Come ogni condannato a morte, come ogni malato terminale, pur essendo il Figlio di Dio, non è indifferente al tema della morte, ma lo vive con sofferenza e angoscia, come apparirà dalla sua preghiera nel Getsemani: «Padre se è possibile passi da me questo calice». Eppure Gesù non si sottrae ai maliziosi interlocutori, e con la sapienza che viene dall’alto risponde con chiarezza e determinazione alla spinosa questione.

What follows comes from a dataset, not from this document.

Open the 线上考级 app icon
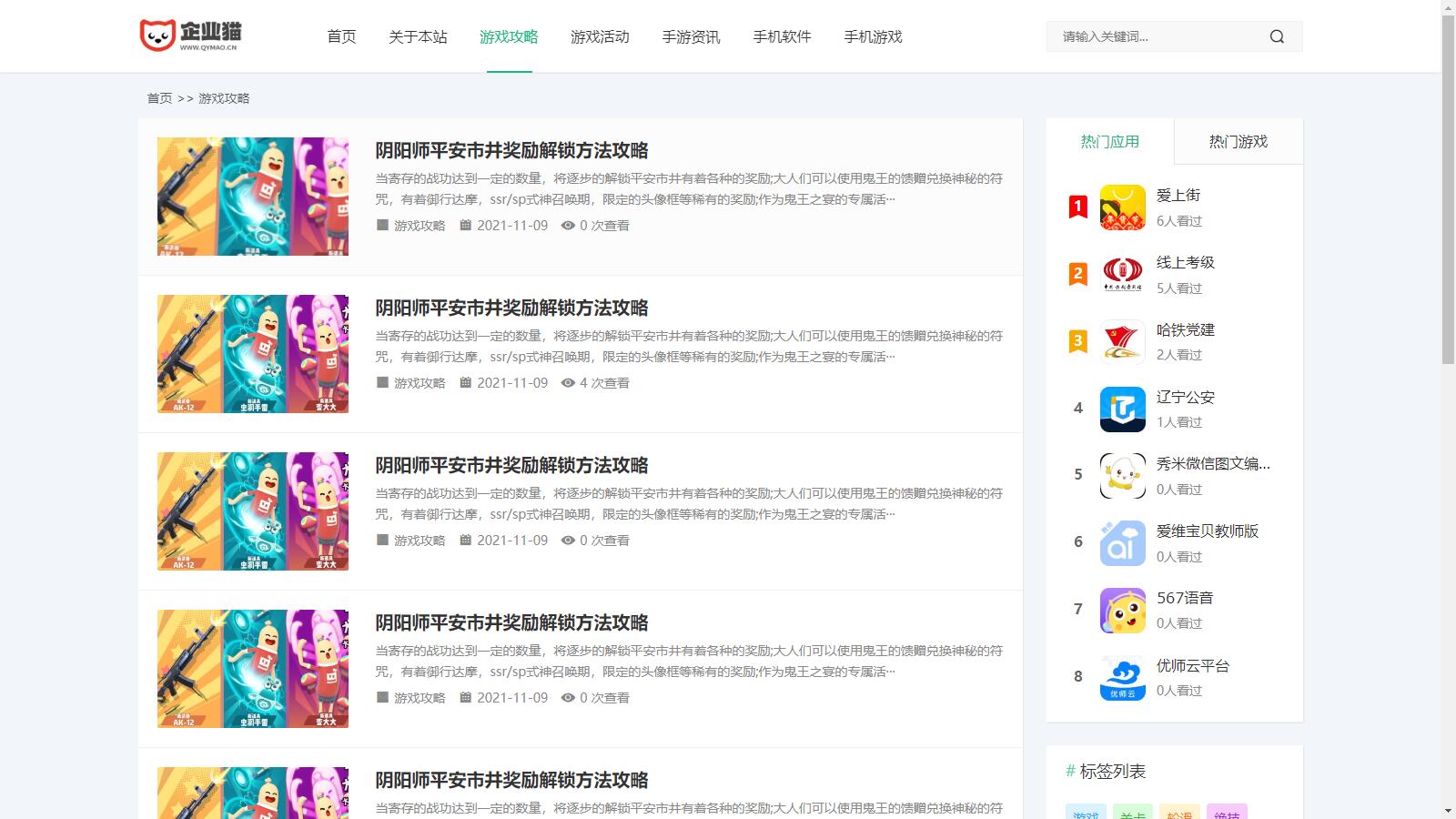 [x=1122, y=274]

Gli viene presentata la storia di una donna che aveva sposato un uomo che muore senza lasciare figli. In osservanza alla legge mosaica del levirato, gli subentra come marito il fratello, che ha però la stessa sorte, così gli altri cinque, finché alla fine muore anche la donna. Ed eccoci alla domanda-trabocchetto: nella risurrezione (alla quale per di più loro non credevano) di quale dei sette fratelli sarà moglie quella donna? Nella sua risposta Gesù non nega, anzi riafferma anzitutto la verità sulla risurrezione, superando la rappresentazione materialistica e ironica degli stessi sadducei, facendo comprendere che i figli di questo mondo prendono moglie e marito, ma nella risurrezione non è più così, poiché nell’altra vita si diviene «uguali agli angeli del cielo».

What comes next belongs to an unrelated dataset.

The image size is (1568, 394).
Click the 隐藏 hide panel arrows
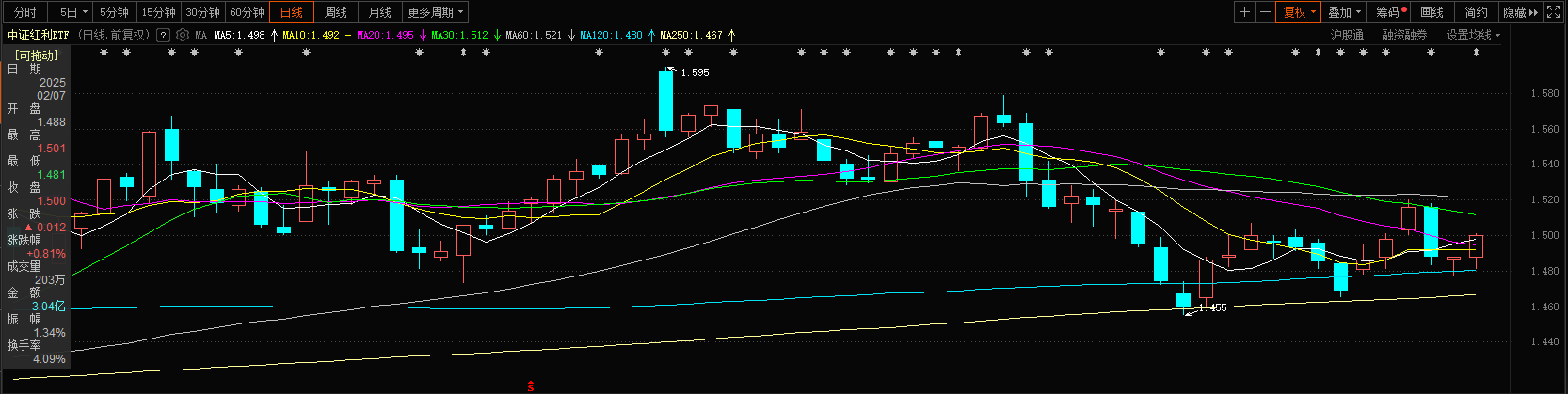click(1520, 12)
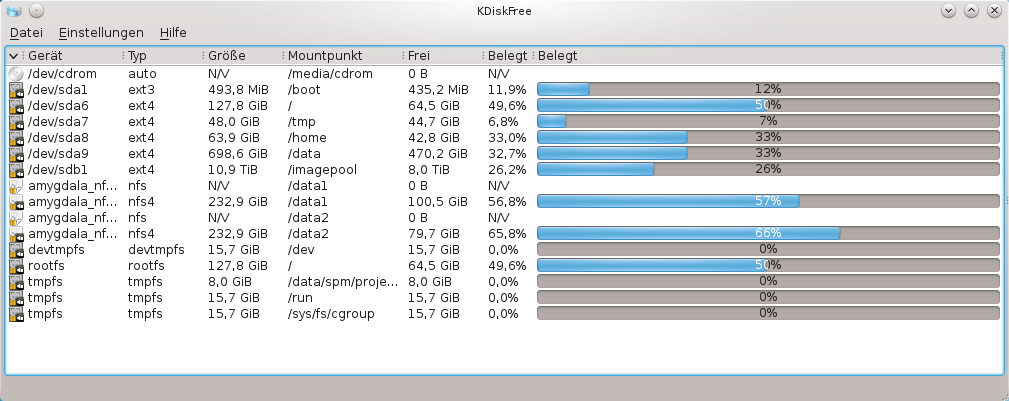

Dobbiamo riconoscere che anche noi a volte pensiamo alla vita eterna come un potenziamento o prolungamento della vita terrena, con le suoi gioie e i suoi dolori, come un luogo dove ricevere tutte le soddisfazioni e successi non avuti nella vita presente, o addirittura il tempo della rivalsa o della vendetta per i torti e le ingiustizie subite. In realtà è un immergersi, finalmente beati, nell’infinito oceano dell’amore di Dio, per cui basterà il ritrovarci insieme a Lui, alla sua presenza, per non avvertire più né pianto, né lutto, né pena alcuna, ma solo gioia eterna.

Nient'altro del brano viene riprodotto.